During the classifier stage, Alex stood behind me, off to the side, and was able to extend the pole out to my side. This gave a point of view that would have been impossible otherwise. It was great for watching the "turn and draw" movement. Of course, for some of us, having a belly height camera at your side can present a less than flattering profile.



When Alex shared the videos with me, I was very happy he made the offer. Perhaps it's a bit narcissistic to want to watch yourself shoot, but a bit a narcissism is assumed with being a blogger. (And of course, I made my family watch them too.) But most importantly, watching yourself shoot is a great learning tool. There's no hiding mistakes or poor performance from the camera. I spent a lot of time stepping through the videos and making note of the good, as well as the things I need to work on. We all like watching the "pros" shoot, but the way to get better is to watch yourself shoot.

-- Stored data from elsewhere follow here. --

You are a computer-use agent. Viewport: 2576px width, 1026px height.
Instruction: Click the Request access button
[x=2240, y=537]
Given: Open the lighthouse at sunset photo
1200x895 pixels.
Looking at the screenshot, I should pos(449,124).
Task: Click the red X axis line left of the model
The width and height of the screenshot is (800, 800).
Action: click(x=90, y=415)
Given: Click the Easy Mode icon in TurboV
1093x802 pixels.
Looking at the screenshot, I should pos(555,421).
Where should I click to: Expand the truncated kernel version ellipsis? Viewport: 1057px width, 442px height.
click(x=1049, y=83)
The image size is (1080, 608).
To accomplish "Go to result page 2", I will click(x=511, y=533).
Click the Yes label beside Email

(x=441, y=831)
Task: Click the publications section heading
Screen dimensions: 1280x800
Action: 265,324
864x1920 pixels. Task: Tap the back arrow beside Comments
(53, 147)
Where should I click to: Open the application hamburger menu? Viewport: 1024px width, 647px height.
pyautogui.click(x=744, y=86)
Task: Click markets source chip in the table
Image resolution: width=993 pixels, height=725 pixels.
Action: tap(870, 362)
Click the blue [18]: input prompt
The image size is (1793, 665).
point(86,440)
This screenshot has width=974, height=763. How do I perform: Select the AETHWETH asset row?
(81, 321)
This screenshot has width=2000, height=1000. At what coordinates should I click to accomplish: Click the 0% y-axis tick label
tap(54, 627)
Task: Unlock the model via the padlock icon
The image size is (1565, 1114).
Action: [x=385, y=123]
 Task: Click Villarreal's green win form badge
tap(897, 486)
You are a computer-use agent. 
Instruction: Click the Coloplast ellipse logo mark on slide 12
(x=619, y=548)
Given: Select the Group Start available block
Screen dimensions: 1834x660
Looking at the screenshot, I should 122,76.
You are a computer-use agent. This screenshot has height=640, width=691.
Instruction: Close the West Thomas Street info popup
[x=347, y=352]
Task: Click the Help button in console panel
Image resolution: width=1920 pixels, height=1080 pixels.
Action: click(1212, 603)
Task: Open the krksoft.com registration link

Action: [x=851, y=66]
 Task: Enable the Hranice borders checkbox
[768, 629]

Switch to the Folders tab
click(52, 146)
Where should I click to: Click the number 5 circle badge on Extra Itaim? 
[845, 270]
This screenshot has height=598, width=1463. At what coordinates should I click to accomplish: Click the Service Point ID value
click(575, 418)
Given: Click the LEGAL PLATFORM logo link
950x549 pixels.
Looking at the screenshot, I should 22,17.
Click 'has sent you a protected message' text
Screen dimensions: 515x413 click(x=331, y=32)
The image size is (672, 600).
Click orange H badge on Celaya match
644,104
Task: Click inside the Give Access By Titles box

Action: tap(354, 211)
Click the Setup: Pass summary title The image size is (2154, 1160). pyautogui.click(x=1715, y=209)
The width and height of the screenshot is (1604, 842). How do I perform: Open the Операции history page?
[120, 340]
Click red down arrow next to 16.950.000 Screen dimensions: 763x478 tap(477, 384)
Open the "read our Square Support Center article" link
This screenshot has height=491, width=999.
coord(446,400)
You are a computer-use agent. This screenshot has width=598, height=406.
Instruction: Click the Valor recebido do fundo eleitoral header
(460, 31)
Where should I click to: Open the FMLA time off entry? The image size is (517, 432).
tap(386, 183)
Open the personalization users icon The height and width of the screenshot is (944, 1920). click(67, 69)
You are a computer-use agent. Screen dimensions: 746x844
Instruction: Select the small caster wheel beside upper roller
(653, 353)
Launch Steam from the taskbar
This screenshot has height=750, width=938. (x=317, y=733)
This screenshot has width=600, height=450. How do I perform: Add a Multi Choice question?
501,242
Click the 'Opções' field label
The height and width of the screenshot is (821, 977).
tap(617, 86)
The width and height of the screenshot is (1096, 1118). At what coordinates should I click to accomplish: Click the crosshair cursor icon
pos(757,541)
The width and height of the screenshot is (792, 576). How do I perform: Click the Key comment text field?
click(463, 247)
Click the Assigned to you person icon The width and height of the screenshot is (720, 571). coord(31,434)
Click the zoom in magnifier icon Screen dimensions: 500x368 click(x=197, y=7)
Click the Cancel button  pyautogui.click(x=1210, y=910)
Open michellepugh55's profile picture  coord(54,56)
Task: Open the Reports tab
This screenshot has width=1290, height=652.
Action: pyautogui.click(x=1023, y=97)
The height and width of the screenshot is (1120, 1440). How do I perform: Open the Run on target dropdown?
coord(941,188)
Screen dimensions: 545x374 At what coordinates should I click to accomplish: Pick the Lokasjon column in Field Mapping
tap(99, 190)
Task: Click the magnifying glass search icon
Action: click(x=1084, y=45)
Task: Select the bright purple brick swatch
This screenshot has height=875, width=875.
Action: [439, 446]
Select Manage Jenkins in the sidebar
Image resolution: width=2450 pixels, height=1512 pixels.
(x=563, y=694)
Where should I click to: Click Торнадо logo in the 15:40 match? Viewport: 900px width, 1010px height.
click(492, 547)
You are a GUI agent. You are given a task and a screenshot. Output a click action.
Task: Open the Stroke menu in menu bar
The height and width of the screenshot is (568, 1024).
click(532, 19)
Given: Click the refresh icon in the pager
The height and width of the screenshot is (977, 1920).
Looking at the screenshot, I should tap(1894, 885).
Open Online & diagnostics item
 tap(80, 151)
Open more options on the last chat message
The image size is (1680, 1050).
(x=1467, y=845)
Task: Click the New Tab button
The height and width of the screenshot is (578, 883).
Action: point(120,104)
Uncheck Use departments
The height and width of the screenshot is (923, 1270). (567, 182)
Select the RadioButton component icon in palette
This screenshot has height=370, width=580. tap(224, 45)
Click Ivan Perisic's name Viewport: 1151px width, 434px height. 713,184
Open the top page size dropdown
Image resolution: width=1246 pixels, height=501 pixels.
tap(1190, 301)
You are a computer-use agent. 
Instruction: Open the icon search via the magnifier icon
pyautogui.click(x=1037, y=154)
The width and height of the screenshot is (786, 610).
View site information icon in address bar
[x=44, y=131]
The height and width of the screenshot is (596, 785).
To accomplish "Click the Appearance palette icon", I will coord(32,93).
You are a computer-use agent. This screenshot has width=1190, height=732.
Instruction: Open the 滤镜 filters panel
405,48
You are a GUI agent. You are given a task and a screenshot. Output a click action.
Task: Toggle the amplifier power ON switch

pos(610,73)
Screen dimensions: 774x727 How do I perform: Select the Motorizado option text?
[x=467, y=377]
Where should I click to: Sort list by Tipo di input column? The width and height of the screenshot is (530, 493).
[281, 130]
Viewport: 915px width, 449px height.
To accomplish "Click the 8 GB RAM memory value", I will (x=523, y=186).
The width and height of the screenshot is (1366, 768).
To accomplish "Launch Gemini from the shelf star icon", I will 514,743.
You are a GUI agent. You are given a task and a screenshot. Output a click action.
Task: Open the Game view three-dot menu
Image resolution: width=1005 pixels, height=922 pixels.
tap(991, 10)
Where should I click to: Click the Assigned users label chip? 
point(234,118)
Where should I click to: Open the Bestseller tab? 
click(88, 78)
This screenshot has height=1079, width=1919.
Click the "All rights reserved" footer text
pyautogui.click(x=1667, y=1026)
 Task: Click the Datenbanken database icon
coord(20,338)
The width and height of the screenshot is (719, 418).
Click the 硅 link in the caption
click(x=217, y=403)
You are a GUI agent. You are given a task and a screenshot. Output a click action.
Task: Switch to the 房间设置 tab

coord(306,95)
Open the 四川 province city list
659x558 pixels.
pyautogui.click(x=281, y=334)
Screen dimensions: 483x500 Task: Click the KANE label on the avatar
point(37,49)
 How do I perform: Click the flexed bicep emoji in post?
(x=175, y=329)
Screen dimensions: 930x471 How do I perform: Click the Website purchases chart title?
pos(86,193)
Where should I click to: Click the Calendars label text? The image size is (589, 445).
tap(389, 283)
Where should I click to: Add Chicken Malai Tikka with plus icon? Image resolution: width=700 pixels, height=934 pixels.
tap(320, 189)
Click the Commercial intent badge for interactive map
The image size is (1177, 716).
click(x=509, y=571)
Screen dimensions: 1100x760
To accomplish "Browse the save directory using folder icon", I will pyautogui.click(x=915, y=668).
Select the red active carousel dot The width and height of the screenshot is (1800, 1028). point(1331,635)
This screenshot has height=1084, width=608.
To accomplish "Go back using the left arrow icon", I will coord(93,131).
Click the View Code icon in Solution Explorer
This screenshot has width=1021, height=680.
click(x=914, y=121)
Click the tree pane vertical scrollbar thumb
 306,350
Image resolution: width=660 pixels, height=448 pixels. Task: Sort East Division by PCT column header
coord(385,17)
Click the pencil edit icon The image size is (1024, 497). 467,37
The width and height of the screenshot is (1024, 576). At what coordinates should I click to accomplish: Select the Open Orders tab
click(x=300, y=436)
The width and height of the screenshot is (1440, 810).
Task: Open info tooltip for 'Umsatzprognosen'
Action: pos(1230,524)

This may not be a new idea to many, but I don't recall seeing folks recording other than from "ground level" in the matches I've been too. Other than having a drone hovering overhead, this may be the most useful tool I come across in some time. I may have to add this to my took kit in the near future. There's still the problem of having to implore another shooter to hold the camera, but I think the offer of returning the favor, and sharing the videos, may be a sufficient bargaining tool.